Además de rastrear información sobre “Studio Evolución”, que fue “más o menos una investigación de un año de estar viendo sobre todo en hemerografía, donde aparecían todos los anuncios, periódicos y revistas de arquitectura”, Mariano Meza también se empapó de cartas.
“Traté de leer todas las cartas que había en el periodo desde los años 30 hasta el año 1940, para entender más o menos en qué periodo se habían habitado, si mencionaban la casa de Avenida Insurgentes, cuándo habían llegado y poder reconstruirlo, porque lo cierto es que en la literatura todo este periodo es muy ambiguo”, comparte.
“Fue arqueológico empatar las cartas con fotografías”, agrega.
RECORRIDO
“Vamos a descubrir aquí cómo es que tanto Diego Rivera y Frida Kahlo entendían el arte popular como una vanguardia. Ellos comienzan a combinar el arte popular con el arte vanguardista y por qué no también hacerlo en el mobiliario”, indica el curador .
Desde su perspectiva, si entendemos cómo vivían -“si tenían muebles vanguardistas que convivían a la vez una calavera hecha con papel maché, por ejemplo”- eso nos aporta una comprensión de su dimensión creadora.
“Cuando ves sus obras, te das cuenta que estaban absorbiendo todas las tendencias pictóricas que estaban apareciendo en Europa, pero también con los mexicanos.
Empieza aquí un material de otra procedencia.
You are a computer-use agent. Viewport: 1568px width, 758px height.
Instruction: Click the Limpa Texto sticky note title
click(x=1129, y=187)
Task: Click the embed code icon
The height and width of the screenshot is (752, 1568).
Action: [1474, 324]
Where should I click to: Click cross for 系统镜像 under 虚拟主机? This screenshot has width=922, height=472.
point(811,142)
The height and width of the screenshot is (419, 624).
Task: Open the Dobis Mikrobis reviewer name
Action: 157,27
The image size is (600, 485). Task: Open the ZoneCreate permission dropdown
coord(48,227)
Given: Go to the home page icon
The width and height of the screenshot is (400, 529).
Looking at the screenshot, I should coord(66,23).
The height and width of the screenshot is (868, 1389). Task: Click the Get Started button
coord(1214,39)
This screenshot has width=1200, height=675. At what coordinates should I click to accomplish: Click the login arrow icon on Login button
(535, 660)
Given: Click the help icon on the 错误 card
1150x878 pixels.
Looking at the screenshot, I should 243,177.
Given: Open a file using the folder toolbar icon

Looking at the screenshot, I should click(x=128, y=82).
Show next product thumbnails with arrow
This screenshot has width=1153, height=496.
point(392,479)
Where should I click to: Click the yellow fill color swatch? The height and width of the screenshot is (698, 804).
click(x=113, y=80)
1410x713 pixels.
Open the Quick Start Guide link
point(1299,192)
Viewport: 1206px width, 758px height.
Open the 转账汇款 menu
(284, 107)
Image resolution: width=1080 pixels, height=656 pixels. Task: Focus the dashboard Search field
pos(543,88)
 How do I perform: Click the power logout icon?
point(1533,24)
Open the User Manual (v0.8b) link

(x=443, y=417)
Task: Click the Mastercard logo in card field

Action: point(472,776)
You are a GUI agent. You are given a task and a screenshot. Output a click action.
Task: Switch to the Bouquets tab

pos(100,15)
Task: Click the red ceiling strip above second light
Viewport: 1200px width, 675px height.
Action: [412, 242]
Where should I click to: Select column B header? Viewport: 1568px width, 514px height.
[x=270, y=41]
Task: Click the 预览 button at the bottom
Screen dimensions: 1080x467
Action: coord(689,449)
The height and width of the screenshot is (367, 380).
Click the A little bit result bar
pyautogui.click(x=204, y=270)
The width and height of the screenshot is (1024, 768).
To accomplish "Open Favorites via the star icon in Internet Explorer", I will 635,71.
Este sincretismo va a aparecer tanto en las obras, como en el espacio que habitan”, ahonda.

En total son más de 100 piezas, entre mobiliario, maquetas, fotografías y otros documentos que se pueden visitar a partir de este 9 de mayo y hasta noviembre de 2026, en el recinto funcionalista creado por Juan O’Gorman entre 1931 y 1932 (Diego Rivera s/n, San Ángel Inn, Álvaro Obregón, CDMX).
“Ellos llegan a ocupar este lugar el 22 de diciembre de 1933. Para noviembre de 1934, Frida Kahlo ya está viviendo en la casa de Avenida Insurgentes. En enero de 1936 Frida Kahlo regresa y vive aquí hasta diciembre de 1939”, resume el curador.
Respecto de la casa-estudio donde la artista creó obras como Lo que el agua me dió, El ojo avizor y El difunto Dimas, Mariano Meza ahonda que la disposición estaba pensada para complementar las necesidades de la casa-estudio de Diego Rivera, que no era ideal para hacer una vida conyugal.
“No es una casa tan habitable, no tiene una cocina, lugar para comer, lavar, todo esto no lo tiene. La realidad es que la idea era que todo lo pudieran hacer aquí. Mientras Diego Rivera pintaba, tenía su espacio, él podía recibir gente, todo eso y cuando él quería pasar tiempo con Frida, venía aquí y aquí estaban en el comedor, en la recámara, era más o menos como se distribuía”, describe.
Recuerda que en ese entonces las casas estaban divididas por una cerca de cactus. “Hoy en día no está así, pero había una cerca en medio de las dos casas, cada una tenía su entrada”, apunta.
“La entrada de la casa de Frida Kahlo tenía su garaje, para guardar su auto y del otro lado estaba el cuarto de lavado. Subiendo veías la cocina, después estaba el comedor, la sala de estar, subes al estudio, el baño y la recámara. La verdad es que si ustedes lo piensan para una sola persona es maravilloso, es casi un departamento de dos pisos, para una pareja ya se dificulta”, continúa.
Para el curador es particularmente importante y revelador que, en su momento, Frida Kahlo era “la señora Rivera, esposa de Diego Rivera”. Su fama y reconocimiento como artista llegó hasta que hizo sus exposiciones en Nueva York y en París.
Sin embargo, por la época, Kahlo siempre fue “la señora Rivera”. “Que hoy en día Frida Kahlo tenga un nombre propio y sea una de las artistas más vendidas a nivel internacional nos habla también de la evolución que ha tenido su nombre”, añade.